Dr. DeLozier quickly became impressed with Codio’s Box technology and the way it allowed his students to quickly spin up a distributed system or even variations of these systems without having to purchase dedicated cloud servers or administer systems in-house. Codio’s boxes automatically deactivate when not in use. So Codio effectively charges for a single user even if they have 200 different configurations or projects.
He found that using Codio boxes, he could install the base Hadoop software (and other supporting systems, like Java or web servers) and essentially create small, single node Hadoop machines. These machines were capable enough to support HDFS, Hive, Pig, and other major components of the base Hadoop ecosystem. Having students install and configure what amounted to a small microcluster for each student was essential to creating deeper understanding of the basics of Hadoop and its theory of operation.

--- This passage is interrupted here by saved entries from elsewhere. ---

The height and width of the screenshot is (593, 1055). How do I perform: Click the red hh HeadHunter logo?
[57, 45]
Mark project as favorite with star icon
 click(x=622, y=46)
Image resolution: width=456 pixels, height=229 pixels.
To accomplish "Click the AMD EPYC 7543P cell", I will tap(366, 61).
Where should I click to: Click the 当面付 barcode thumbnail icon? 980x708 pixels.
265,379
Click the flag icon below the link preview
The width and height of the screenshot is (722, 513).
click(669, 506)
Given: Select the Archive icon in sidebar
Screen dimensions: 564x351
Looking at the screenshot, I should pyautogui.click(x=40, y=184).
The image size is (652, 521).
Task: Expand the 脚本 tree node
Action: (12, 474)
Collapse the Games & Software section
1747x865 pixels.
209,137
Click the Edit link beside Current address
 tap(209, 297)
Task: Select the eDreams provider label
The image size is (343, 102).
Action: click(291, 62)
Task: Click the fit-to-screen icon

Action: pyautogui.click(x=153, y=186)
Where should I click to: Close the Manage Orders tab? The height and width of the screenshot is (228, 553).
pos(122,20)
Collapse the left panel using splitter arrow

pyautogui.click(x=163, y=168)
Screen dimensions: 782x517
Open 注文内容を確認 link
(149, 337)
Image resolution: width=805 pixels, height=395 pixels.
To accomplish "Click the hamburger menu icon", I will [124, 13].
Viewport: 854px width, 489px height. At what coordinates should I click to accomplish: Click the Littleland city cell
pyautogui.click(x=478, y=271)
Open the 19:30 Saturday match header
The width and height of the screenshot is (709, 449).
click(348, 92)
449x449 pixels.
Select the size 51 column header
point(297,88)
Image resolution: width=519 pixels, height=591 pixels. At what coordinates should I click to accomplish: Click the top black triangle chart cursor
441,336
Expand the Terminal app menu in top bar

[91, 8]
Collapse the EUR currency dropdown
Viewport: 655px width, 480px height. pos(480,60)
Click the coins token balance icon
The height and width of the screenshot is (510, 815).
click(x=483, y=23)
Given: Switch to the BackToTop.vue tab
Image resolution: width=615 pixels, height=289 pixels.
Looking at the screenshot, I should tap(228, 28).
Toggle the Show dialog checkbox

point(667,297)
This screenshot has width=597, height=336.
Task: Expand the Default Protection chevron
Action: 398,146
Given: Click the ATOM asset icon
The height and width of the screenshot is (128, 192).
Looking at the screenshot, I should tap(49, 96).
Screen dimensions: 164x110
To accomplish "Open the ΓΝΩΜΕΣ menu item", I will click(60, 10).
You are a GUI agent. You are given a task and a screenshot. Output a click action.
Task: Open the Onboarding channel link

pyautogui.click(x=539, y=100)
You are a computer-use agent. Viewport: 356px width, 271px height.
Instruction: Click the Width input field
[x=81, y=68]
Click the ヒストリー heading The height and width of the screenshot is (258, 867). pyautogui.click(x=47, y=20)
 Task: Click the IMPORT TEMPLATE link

Compared to the usual Hadoop-as-a-black-box method of giving access to a shared cluster, this experience was very well received by students learning the mechanisms of big data.
Dr. DeLozier compares this situation to students taking an auto mechanics class -- and taking apart engines -- to the experience of learning to drive a car. Experience using a packaged environment is important, but it doesn’t compare to getting into the internals. Codio allows unrestricted internal access to every student, and if they break something, they can just start over.
Many students chose to stay with Codio even when a campus cluster was provided. While processing was not as fast, the convenience and reliability of the Codio box was such that many of the students actually chose that as the tool with which to deliver their class projects.
Via Codio’s classroom management dashboard, he can also instantly access a student’s projects and assess configurations, run jobs, diagnose issues and even grade each student’s project. There is no need for him to know urls and passwords for remote systems.
Codio will shortly be releasing two important new features based on Dr. DeLozier’s requests for extensions to suit the outer limits of teaching big data.
Bigger Boxes - Codio’s boxes have a default CPU and RAM allocation that is adequate for almost all coding projects. However, some applications require higher levels of RAM and so Codio will shortly be offering lecturers with the ability to configure larger allocations.
Time To Live Boxes - standard Codio boxes shut down automatically a few minutes after the student closes the project. It is this capability that ensures Codio can afford to offer users advanced server resources at a very low cost. However, for some projects such as big data and server side API development, this automatic termination is troublesome. Our TTL boxes allow boxes to remain online for a specific time period before they are killed. If the student wants to restart the box at any point they can, whether in the CS lab or at home and so interruptions are rare and perfectly acceptable in a teaching environment.
Always On Boxes - we already offer this feature but due to fact that these servers are permanently live and consuming resources, Codio needs to charge extra. In a teaching environment, the Time To Live boxes provide the availability that teachers need at a cost that they can afford.
About Dr. Gregory DeLozier
Dr. Gregory DeLozier is a long time user of the Codio platform. He has seen it grow from a leading web based development platform for professional developers into the world’s best environment for teaching Computer Science. Dr. DeLozier has degrees in Biology and Computer Science and is currently Adjunct Professor of Computer Science at Kent State University, a global top 200 university with an enrolment of over 40,000 students. Greg also has extensive industry experience as a research software engineer with companies such as Progressive Insurance, specializing in scientific computing and data analysis both in industry and academia.